▶ _YOUR GOAL_
Please copy out the records below, switching each "screenshot" for "image" and leaving everything else unchanged. Omit the pictures from your copy.

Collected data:
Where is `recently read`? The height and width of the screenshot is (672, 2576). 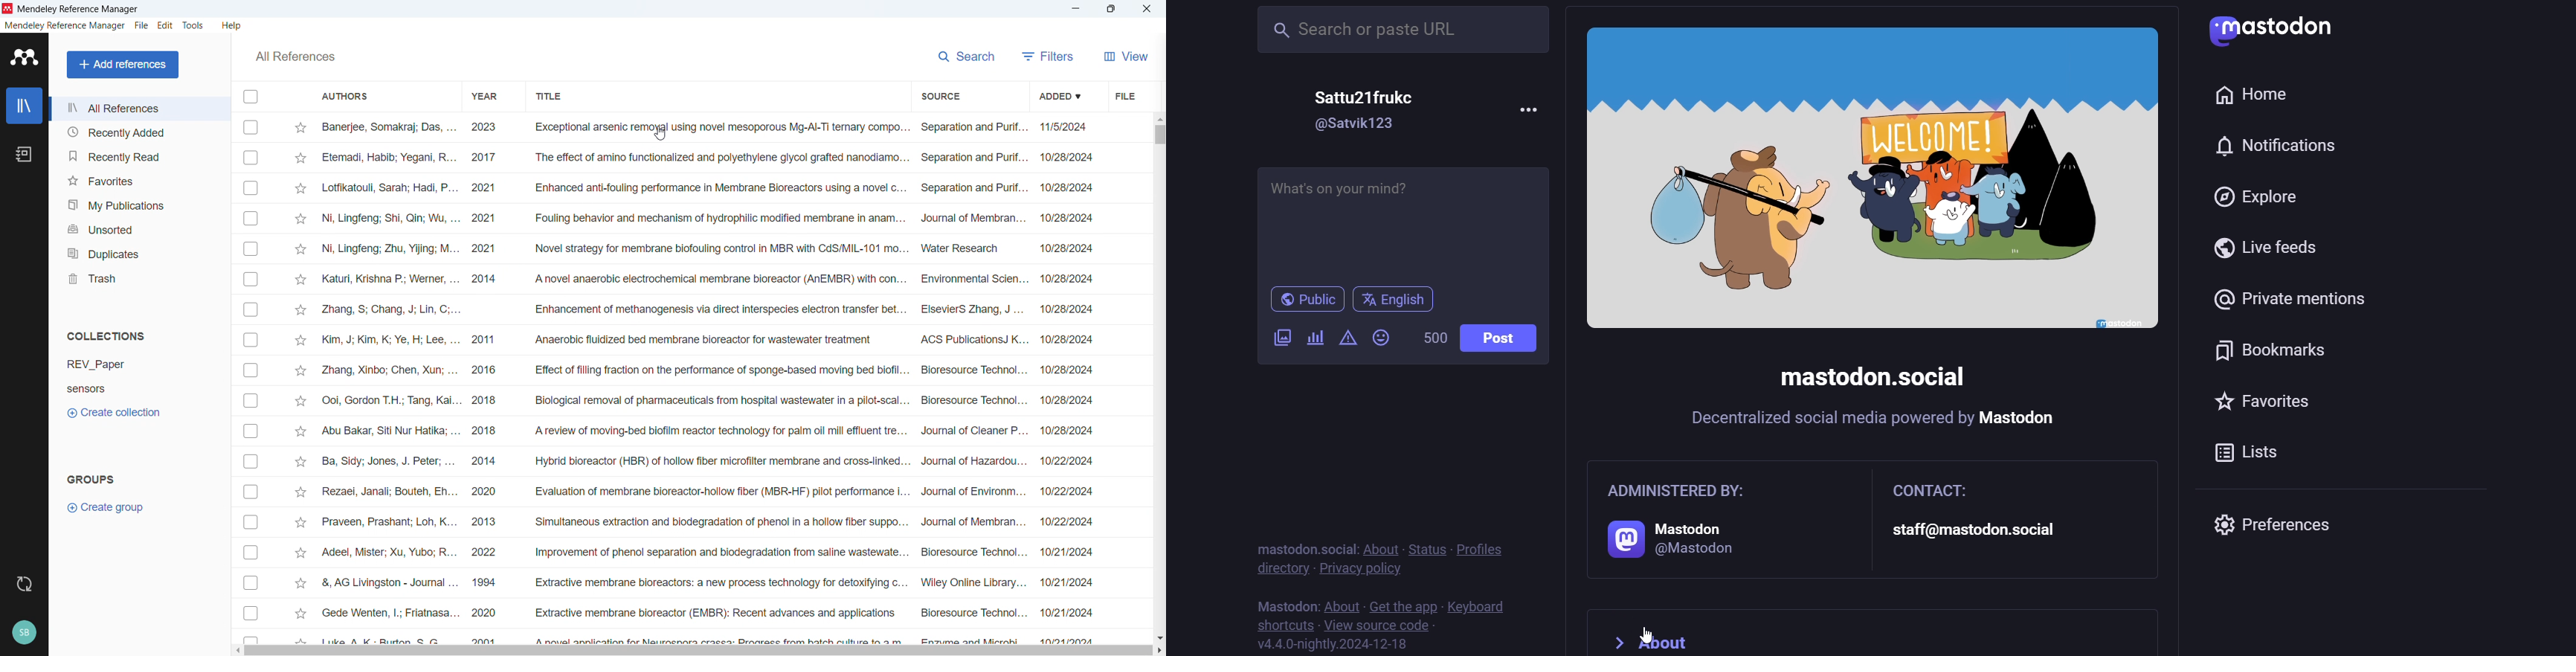
recently read is located at coordinates (138, 157).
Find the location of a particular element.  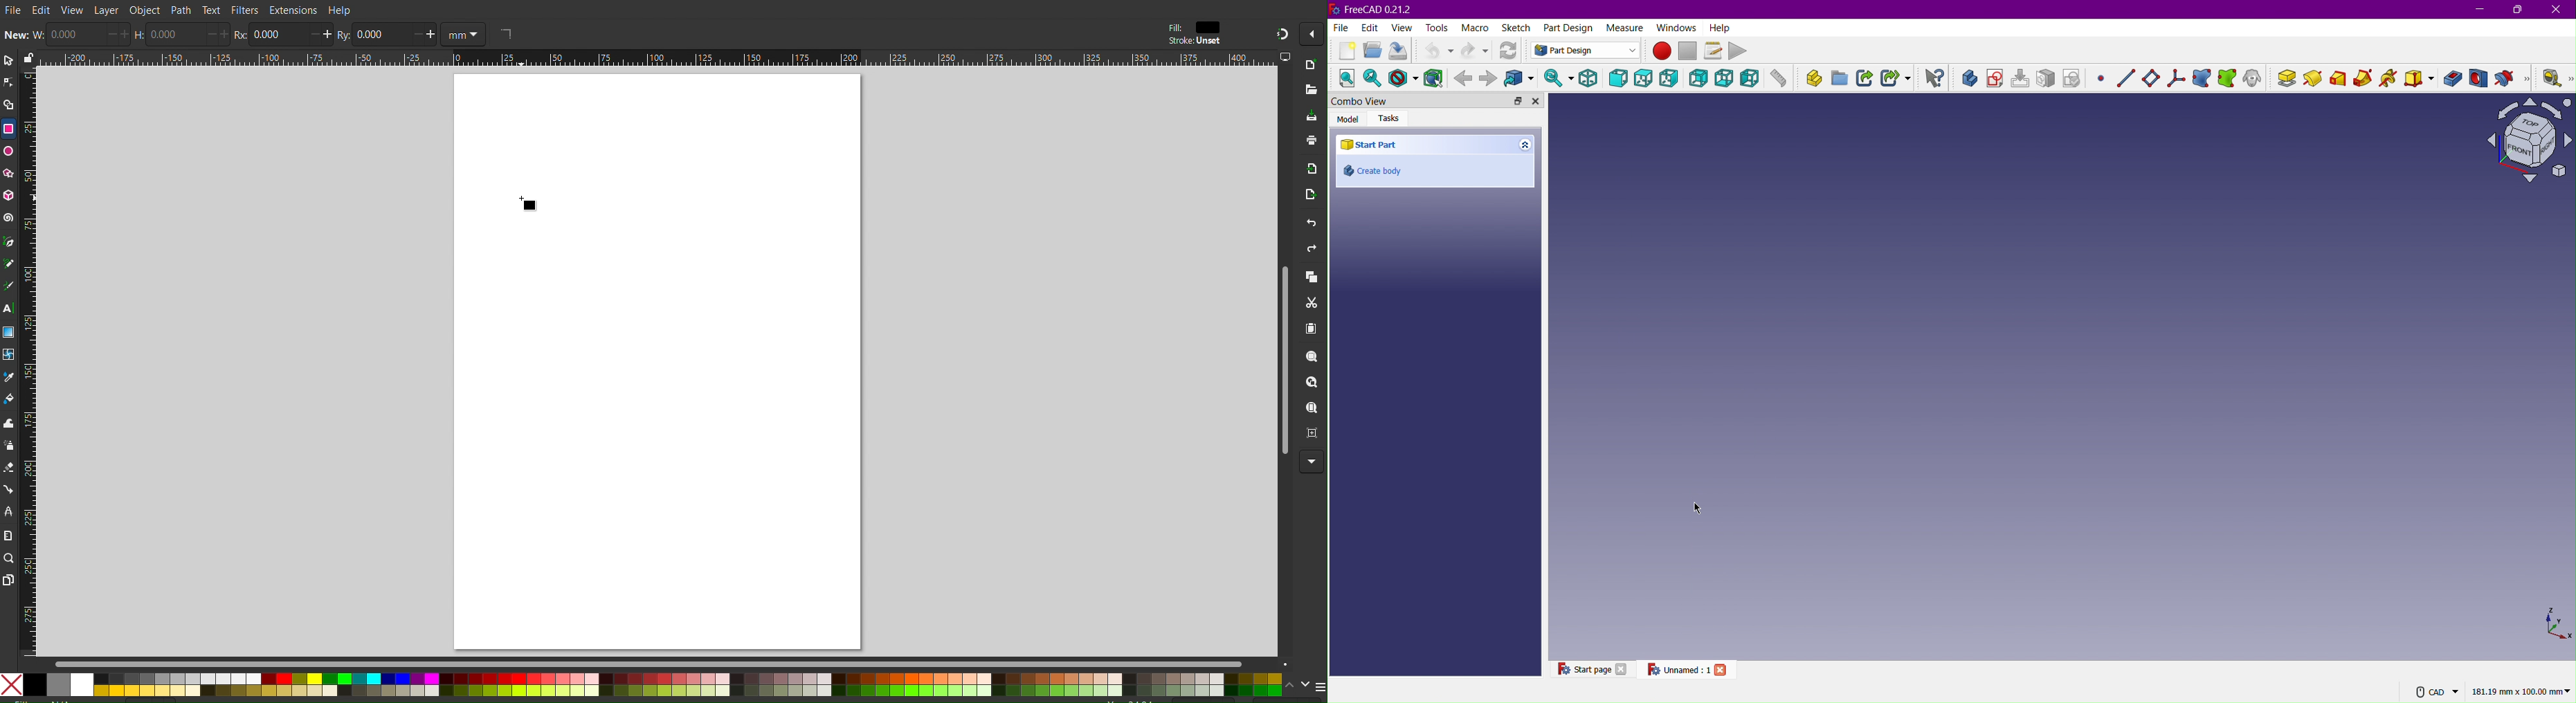

Macro Recording is located at coordinates (1660, 51).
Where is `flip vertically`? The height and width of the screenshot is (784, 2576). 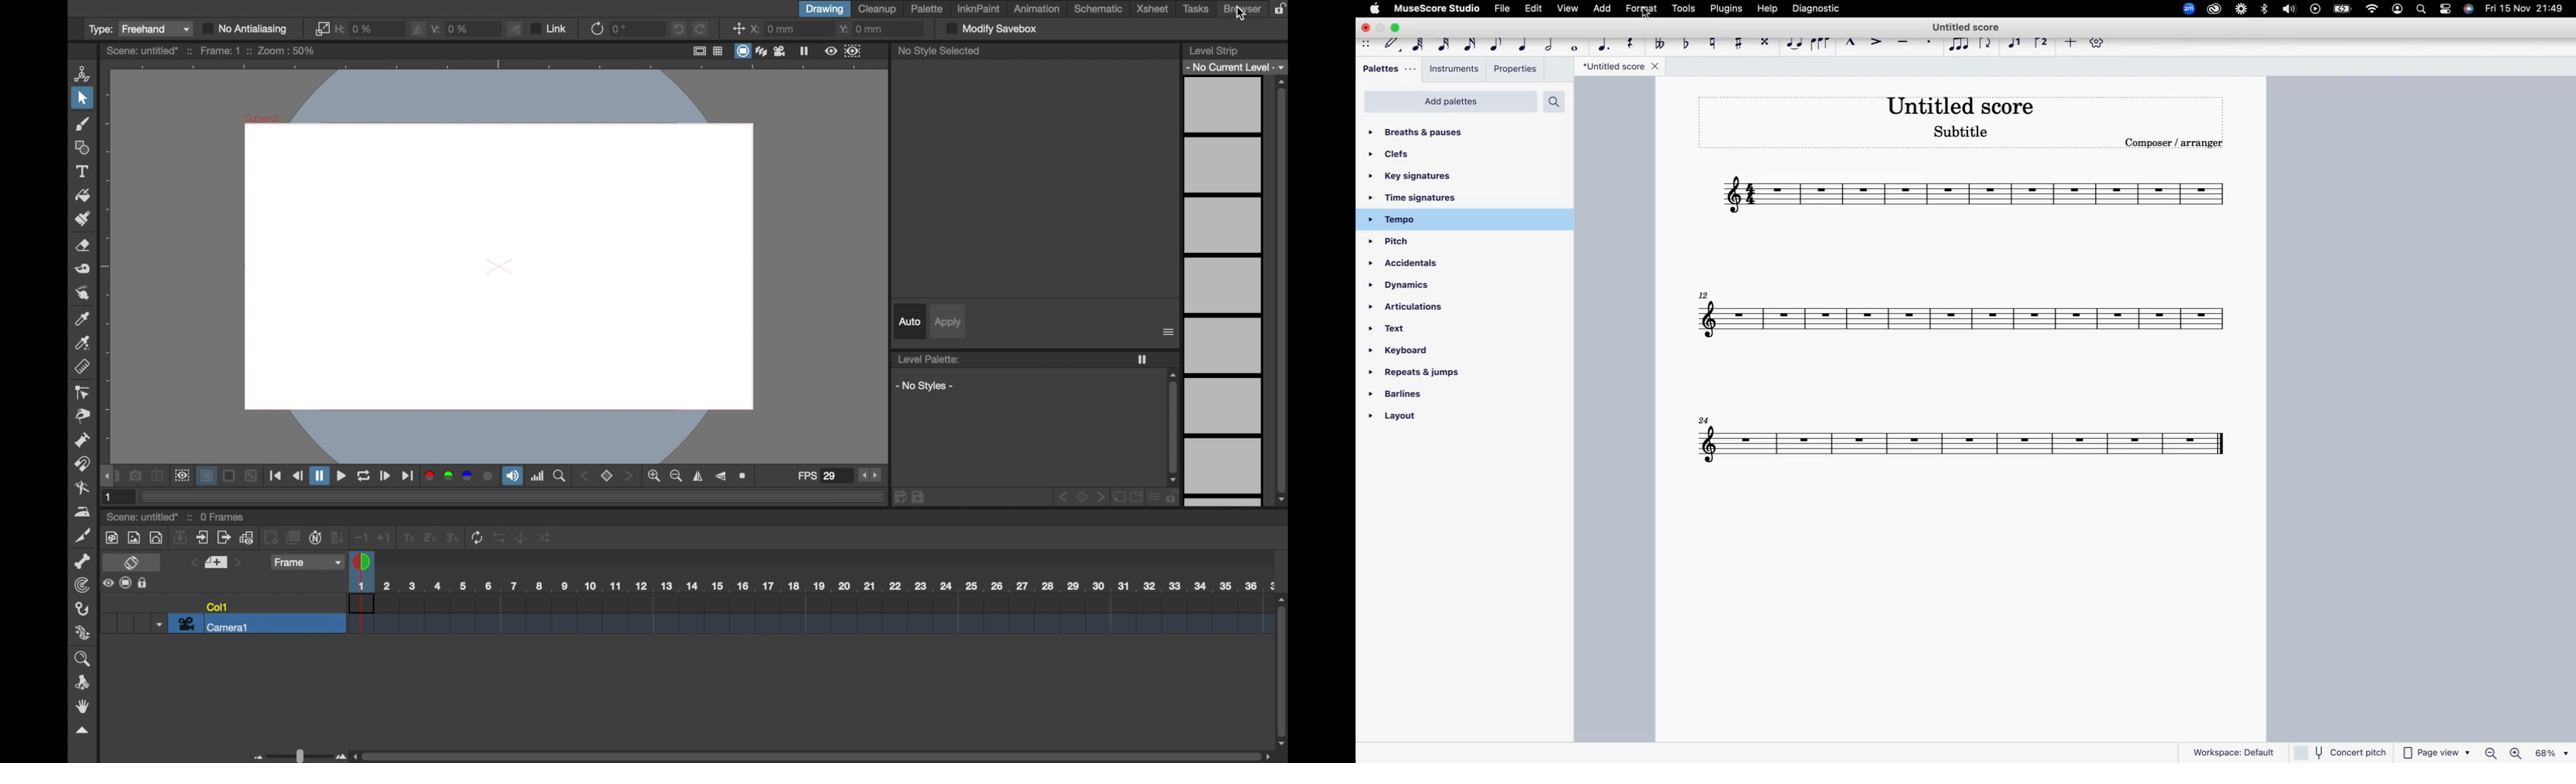
flip vertically is located at coordinates (515, 28).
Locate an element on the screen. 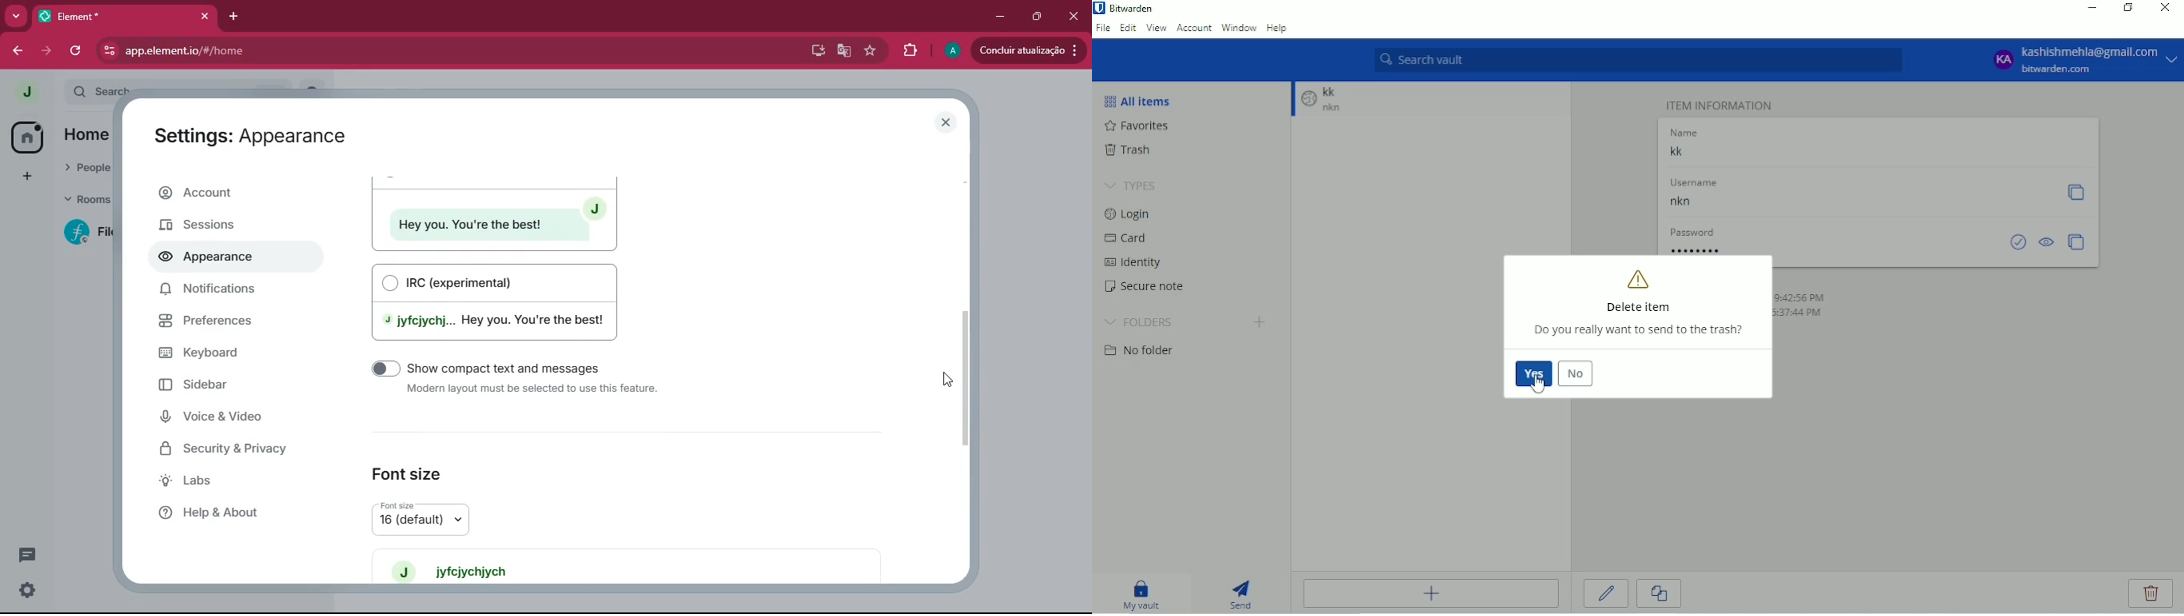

▶ _SOLUTION FOR THIS TASK_
Where is `recently read`? The height and width of the image is (672, 2576). 
recently read is located at coordinates (138, 157).
Find the location of a particular element.  

Macro Recording is located at coordinates (1660, 51).
Where is `flip vertically`? The height and width of the image is (784, 2576). 
flip vertically is located at coordinates (515, 28).
Locate an element on the screen. 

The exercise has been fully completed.